Home to the last Dwarf Elephants some 4,000 years ago, this tiny island in the Dodecanese is a must for nature lovers, geology buffs, and hikers, not to mention if you’re into fossils. stunning mountains, running waters, verdant valleys, stately houses, crystal clear sea, and four traditional settlements make up Tilos. A walker’s delight, Tilos is lush by Greek standards, wild with untouched beaches, with no umbrellas or sunbeds in sight. Hit the trail to its many chapels and fortress-like Mikro Horio, a deserted village in the hills. Tilos is also the only Mediterranean island wholly powered by renewable energy,
Back in the late 2000s, some of the Sporades Islands like Skiathos and Skopelos suddenly turned into tourist attractions after being featured in the award-winning movie, ‘Mamma Mia’. Escape to Skyros for beaches, snorkeling in crystal-clear waters, charming cafés in the island’s sole town (Skyros town) – and even a sea cave transformed into a chapel. English poet Rupert Brooke is buried in an olive grove on a hill on the island. You’ll also want to see the unique and rare breed of Skyrian horses. Almost extinct, they look like regular horses, but shorter (about 3+ feet high). You can meet them at the Skyros Island Horse Trust, dedicated to saving the breed.

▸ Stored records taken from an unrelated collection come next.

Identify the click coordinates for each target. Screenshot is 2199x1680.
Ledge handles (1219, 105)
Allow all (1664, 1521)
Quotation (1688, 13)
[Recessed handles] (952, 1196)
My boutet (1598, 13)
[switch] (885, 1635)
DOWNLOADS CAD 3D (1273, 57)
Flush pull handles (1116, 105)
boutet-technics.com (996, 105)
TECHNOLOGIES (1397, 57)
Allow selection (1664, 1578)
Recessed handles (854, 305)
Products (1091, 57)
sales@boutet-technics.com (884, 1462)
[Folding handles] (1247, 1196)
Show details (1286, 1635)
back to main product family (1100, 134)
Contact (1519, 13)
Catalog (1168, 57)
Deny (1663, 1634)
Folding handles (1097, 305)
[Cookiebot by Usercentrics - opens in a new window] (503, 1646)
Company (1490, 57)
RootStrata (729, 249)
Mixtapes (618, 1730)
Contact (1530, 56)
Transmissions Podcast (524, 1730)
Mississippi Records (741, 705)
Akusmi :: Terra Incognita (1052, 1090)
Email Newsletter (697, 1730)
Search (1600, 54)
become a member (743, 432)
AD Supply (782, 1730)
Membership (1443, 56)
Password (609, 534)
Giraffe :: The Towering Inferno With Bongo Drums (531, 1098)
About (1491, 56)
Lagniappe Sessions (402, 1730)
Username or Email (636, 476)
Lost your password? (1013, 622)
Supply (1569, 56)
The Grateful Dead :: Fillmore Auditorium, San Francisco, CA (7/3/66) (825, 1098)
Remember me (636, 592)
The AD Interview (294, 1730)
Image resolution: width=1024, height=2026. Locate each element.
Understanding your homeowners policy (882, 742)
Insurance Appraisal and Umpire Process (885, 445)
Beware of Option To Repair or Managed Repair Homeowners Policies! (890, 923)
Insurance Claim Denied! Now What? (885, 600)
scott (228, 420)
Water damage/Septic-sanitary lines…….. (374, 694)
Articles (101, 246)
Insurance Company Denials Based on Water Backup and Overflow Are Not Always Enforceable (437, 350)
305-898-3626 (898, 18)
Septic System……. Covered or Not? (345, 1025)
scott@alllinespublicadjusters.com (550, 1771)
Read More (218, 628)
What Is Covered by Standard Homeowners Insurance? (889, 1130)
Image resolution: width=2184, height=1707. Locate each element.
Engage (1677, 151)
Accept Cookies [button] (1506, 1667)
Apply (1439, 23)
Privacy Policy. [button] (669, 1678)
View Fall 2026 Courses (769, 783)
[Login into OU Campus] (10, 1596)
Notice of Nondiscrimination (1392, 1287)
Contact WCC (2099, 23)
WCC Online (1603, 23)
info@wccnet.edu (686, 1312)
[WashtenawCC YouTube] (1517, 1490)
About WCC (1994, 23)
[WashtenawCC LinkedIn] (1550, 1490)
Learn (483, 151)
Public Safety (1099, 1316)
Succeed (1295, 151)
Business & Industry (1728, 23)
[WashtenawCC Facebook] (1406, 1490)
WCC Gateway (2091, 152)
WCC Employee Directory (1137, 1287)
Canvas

This volcanic island is the southernmost in the Cyclades, characterized by a horseshoe shape and a stunning shoreline that boasts more than 75 beaches, with everything from black and white sands to shell- and pebble-covered stretches. All are framed with a strikingly clear sea in an array of captivating colors, from brilliant green and emerald to deep or pale blue. Not only are there beautiful beaches, but quintessential whitewashed Cycladic villages, welcoming people, out-of-this-world food and a fascinating, rich history to explore. In fact, this is the spot where the famous Venus de Milo statue was discovered. If you’re looking for a relaxing vacation, Milos is an ideal choice – you can soak in natural hot springs too, guaranteed to melt every last bit of stress away. And, at the end of every day, look forward to a grand finale: marveling at a legendary sunset.
Paxos, also known as Paxoi and Paxi, is a tiny island gem only a few nautical miles of the south shores of Corfu. The smallest and one of the least commercialized of the Ionians, it’s known as the romantic hideaway of the god Poseidon. Its myriad of colors, spectacular beaches and clear aquamarine sea are truly something that must be seen to be believed. Time moves slowly here, making it an ideal place to wind down, sipping an iced coffee in a seafront café as you watch the local fishermen haul in their catch. In the port and capital of Gaios, meander through a maze of narrow streets lined with Venetian architecture and the pedestrianized square, perfect for people watching. There are a variety of eateries scattered throughout, often serving high quality local cuisine like traditionally made souvlaki, pastas and pizza.